North American Power Group was given $7.8 million by the government to research carbon sequestration, which included drilling a deep well in Two Elk, Wyo., to study the geology. To date, no well has been drilled and no jobs have been created, according to WyoFile.com.

Now the federal government is demanding the company pay back $5.7 million of their $7.8 million that NAPG founder Michael Ruffatto paid to an “unstaffed Wyoming land-and-cattle subsidiary” for costs that NAPG could not justify.

WyoFile notes that the cattle subsidiary “billed and received $5,534,604.50 from the government but could produce only $47,602 in allowable charges for what it claimed was “heavy equipment mobilization; drilling pad and mud pit construction; drilling water procurement and layout area preparation.”

“NETL has made a final determination that NAPG (North American Power Group) charged and was paid for unallowable costs totaling $5,719,281.92,” the National Energy Technology Laboratory told Ruffatto in a June 2012 letter.

NETL also noticed that Ruffatto submitted invoices for expenses that occurred in 1994 — more than 15 years before the Obama stimulus program. Federal officials also criticized $1.2 million in payments Ruffatto made to himself and company vice-president Brad Enzi, the son of Wyoming Republican Sen. Mike Enzi, and other employees with stimulus funds.

Documents obtained by WyoFile found that Ruffatto billed the government “$214.38 an hour as ‘chief investigator’ for the scientific carbon storage research project, claiming that he worked as many as 76 hours a week” adding that in “one month alone — October 2010 — he collected $73,369.52 in salary and benefits.”

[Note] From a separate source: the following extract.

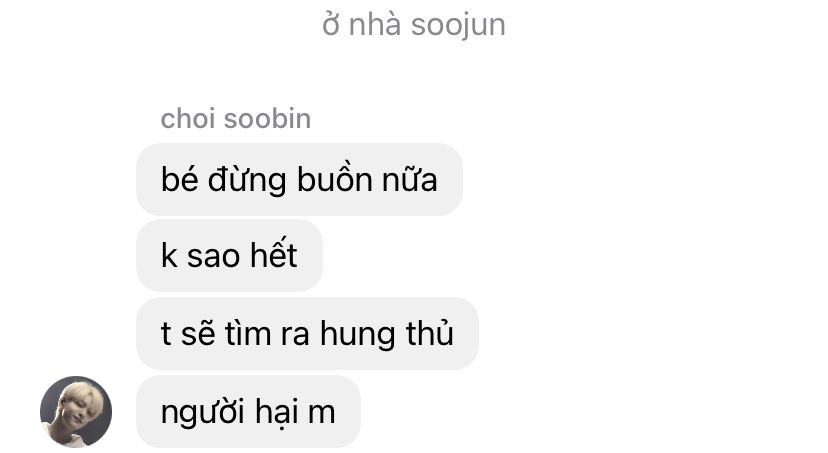
Task: Click the word "soobin" in sender label
Action: (x=268, y=118)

NAPG says it only owed the government $2 million, which it has paid back. The company told WyoFile that it was “timely with agreed-upon repayment of $2 million in disallowed items until the agreed-upon schedule was interrupted by the further government inquiry.”

“We have continued to cooperate with the government and look forward to a mutually satisfactory conclusion to this issue,” the company said.

The government, however, disagrees and says NAPG still owes taxpayers $3.7 million for “unallowable” payments made by Ruffatto and other NAPG employees.

But federal officials did not comment on the status of any investigation into Ruffatto’s spending of stimulus dollars, though the Energy Department has said over the past two years it’s been looking into the matter.

“The nature of any federal probe is important because if investigators find evidence of fraud, Ruffatto and his company could be subject to stiffer civil or criminal penalties under federal False Claims Act or other fraud statutes,” WyoFile reports.